Among the records that follow, find each line holding the word "accomplish" and copy it.

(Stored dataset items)
========================================
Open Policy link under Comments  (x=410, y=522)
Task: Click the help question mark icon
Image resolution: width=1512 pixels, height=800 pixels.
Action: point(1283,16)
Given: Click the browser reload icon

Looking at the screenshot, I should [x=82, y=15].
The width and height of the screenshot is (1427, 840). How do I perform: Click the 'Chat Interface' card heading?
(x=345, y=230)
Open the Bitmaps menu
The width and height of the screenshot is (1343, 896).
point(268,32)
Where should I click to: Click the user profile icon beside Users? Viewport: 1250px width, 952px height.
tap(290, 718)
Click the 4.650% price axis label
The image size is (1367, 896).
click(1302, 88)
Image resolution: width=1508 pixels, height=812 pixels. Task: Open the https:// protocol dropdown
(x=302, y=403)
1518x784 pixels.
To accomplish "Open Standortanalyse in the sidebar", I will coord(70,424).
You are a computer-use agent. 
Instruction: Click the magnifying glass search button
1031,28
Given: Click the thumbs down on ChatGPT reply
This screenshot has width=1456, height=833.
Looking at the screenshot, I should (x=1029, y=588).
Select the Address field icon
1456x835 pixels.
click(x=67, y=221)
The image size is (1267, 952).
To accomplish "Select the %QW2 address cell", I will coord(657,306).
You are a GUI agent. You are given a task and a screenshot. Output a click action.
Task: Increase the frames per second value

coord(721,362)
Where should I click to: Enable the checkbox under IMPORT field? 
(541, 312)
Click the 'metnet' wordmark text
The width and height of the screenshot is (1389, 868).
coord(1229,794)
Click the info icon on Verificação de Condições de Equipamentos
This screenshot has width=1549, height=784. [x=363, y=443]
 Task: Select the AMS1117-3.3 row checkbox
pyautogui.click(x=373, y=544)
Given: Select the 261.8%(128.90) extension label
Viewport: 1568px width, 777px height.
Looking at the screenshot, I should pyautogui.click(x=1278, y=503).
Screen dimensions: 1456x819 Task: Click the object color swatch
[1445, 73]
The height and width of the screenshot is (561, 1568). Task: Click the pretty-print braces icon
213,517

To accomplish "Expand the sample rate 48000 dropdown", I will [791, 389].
========================================
- [Answer for the task]:
To accomplish "Open Standortanalyse in the sidebar", I will coord(70,424).
To accomplish "Select the %QW2 address cell", I will coord(657,306).
To accomplish "Expand the sample rate 48000 dropdown", I will [791, 389].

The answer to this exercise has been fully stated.